From the entries, filter out every line that lacks "marker" and copy the rest.

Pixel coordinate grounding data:
┌──

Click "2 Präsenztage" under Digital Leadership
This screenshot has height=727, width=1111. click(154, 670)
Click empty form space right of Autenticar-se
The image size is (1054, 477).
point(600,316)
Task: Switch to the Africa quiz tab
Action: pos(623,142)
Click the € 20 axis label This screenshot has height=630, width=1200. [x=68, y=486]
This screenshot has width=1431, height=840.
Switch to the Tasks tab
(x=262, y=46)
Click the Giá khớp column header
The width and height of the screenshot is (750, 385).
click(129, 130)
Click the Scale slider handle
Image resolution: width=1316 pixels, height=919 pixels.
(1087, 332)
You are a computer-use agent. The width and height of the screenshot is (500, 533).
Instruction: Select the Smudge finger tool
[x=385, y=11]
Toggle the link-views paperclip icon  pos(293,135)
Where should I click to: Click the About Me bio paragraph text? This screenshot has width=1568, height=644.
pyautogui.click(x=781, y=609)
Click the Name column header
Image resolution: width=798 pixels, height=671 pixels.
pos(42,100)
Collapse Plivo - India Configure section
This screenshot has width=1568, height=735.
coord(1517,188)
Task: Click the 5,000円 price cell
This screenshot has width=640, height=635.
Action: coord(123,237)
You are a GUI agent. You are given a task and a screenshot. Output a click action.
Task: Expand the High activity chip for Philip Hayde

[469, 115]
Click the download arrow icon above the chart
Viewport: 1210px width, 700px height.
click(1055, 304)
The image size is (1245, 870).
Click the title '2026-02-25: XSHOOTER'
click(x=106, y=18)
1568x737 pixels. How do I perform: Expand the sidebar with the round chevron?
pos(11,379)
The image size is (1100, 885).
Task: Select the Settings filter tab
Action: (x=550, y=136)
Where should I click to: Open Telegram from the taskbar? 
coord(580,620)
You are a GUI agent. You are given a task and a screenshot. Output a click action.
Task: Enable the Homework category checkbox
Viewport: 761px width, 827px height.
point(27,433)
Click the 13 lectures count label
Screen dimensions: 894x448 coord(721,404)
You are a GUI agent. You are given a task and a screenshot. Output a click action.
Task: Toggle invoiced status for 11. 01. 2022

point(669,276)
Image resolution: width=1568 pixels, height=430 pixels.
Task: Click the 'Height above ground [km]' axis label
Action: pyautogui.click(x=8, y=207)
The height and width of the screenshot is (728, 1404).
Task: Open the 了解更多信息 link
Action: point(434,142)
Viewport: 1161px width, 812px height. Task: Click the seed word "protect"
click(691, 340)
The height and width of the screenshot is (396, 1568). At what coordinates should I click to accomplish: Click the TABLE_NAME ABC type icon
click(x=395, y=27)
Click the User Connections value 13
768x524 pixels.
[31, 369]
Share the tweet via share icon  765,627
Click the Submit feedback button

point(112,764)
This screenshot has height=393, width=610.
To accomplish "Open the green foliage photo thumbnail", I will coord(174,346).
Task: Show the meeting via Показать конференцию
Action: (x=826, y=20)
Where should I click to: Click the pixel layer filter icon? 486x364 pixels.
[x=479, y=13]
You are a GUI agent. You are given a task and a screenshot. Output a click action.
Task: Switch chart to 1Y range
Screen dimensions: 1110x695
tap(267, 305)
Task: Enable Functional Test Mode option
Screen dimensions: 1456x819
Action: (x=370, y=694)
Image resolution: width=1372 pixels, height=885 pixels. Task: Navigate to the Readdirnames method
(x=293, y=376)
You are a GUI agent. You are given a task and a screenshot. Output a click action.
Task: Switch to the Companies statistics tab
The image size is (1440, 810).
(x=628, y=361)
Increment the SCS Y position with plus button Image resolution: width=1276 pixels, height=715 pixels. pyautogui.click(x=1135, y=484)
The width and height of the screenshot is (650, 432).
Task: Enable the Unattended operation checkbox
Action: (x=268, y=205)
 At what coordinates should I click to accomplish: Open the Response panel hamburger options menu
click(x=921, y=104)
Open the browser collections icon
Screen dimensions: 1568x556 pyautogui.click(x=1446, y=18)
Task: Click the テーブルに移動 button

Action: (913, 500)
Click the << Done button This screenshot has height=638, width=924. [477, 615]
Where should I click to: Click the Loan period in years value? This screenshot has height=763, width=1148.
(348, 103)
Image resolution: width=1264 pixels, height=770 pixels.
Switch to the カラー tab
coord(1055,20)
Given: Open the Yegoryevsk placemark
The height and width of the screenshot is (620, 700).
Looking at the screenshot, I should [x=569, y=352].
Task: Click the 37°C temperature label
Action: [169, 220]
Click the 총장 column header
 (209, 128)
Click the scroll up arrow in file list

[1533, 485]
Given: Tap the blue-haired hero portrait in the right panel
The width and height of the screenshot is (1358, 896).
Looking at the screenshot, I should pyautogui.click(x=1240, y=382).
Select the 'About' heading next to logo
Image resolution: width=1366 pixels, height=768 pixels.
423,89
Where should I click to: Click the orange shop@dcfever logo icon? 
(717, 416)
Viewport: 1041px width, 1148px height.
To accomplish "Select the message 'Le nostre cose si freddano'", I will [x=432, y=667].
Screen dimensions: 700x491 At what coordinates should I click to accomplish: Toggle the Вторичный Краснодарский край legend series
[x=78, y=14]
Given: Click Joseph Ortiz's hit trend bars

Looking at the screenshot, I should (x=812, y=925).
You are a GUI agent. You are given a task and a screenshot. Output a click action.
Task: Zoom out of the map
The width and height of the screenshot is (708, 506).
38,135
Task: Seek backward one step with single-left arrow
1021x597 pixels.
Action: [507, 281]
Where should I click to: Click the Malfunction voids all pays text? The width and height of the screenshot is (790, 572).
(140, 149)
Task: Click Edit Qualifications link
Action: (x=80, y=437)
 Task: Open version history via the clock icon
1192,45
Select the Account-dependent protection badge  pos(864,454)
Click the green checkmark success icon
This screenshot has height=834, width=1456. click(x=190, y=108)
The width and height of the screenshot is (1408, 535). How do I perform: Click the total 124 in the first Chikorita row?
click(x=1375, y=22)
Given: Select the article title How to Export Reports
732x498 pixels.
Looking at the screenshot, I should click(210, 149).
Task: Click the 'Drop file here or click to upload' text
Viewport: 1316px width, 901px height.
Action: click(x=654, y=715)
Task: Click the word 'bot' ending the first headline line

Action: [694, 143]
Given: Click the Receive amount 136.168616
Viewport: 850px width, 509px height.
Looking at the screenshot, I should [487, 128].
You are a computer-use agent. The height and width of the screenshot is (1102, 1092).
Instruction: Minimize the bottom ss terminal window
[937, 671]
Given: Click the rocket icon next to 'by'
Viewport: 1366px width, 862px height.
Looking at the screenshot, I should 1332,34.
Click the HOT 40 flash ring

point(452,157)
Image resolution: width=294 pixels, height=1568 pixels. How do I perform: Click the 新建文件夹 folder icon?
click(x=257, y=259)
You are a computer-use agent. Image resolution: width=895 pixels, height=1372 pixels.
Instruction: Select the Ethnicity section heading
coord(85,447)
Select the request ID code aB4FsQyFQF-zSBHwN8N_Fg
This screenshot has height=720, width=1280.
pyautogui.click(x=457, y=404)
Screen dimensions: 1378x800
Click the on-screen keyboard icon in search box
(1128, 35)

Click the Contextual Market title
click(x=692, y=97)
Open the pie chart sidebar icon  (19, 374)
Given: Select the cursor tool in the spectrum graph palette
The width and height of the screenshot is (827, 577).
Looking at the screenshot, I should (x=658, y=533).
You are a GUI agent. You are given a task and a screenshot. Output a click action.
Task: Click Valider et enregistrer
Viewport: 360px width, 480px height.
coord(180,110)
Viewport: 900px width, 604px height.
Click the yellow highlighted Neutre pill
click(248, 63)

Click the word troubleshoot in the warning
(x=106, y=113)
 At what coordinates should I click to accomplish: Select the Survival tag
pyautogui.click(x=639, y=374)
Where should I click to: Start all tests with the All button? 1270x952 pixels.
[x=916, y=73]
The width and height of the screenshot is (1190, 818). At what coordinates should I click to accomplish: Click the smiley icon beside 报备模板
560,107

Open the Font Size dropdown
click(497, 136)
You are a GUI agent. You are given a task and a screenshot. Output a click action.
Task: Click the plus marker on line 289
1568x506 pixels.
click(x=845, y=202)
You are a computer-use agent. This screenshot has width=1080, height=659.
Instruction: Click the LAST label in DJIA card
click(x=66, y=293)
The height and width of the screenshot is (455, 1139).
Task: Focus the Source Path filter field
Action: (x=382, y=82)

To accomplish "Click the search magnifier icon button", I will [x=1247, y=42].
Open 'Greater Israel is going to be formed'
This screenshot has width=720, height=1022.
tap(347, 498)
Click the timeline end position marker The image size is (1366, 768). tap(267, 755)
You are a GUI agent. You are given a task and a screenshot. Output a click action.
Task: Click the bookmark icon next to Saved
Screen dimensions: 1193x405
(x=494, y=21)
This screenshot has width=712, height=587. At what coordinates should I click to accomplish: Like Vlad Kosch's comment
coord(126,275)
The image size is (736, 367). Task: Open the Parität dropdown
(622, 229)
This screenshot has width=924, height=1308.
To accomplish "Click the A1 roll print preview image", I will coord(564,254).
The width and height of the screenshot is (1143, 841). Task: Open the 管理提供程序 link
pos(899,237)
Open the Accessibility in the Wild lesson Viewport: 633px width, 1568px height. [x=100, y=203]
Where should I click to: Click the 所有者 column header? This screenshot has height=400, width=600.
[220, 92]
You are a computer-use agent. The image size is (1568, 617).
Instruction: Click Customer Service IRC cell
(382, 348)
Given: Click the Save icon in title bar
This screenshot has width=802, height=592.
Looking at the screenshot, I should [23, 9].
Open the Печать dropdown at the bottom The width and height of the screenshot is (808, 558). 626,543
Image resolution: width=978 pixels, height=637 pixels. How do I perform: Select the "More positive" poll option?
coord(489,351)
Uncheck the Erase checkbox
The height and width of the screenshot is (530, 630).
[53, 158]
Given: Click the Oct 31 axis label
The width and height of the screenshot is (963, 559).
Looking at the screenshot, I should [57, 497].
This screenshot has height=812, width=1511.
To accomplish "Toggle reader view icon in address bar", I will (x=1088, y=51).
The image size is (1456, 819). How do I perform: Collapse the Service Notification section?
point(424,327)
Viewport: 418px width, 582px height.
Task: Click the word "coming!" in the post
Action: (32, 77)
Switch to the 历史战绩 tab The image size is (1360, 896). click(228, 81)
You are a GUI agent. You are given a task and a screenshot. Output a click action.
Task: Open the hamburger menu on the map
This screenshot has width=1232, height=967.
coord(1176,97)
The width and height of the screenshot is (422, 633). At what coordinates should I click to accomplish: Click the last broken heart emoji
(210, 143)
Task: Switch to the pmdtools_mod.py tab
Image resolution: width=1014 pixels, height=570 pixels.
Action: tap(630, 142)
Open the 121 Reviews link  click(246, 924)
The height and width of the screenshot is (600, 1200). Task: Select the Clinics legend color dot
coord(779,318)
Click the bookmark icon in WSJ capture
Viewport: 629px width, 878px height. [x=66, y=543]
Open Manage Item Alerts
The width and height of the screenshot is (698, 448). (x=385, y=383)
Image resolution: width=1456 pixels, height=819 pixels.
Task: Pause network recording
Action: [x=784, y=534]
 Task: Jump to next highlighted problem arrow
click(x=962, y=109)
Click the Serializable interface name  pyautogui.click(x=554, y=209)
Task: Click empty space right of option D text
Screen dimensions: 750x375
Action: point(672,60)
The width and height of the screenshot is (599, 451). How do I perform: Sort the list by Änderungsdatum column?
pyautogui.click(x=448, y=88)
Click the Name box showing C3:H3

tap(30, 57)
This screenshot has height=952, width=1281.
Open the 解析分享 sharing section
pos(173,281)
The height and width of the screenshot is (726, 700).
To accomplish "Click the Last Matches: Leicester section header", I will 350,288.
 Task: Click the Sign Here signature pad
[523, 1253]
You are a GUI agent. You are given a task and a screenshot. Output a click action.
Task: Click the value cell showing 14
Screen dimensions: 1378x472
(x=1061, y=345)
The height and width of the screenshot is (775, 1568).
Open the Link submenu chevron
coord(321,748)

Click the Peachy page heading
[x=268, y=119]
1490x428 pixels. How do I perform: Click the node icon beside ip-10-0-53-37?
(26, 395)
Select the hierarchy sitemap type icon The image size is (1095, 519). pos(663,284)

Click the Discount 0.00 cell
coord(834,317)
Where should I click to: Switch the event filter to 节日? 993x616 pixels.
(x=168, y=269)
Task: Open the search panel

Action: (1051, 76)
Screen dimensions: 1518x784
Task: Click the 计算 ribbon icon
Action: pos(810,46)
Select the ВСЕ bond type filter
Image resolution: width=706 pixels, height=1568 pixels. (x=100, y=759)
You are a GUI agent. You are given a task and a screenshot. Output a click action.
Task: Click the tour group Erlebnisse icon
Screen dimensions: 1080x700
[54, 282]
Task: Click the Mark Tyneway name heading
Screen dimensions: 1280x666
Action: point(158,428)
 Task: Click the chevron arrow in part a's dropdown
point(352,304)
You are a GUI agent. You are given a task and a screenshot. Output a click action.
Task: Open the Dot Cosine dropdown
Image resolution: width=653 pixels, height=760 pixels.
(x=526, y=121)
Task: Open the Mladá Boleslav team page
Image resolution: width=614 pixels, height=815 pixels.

└──

▶ **Reply**
Task: Click the plus marker on line 289
Click the timeline end position marker The image size is (1366, 768). tap(267, 755)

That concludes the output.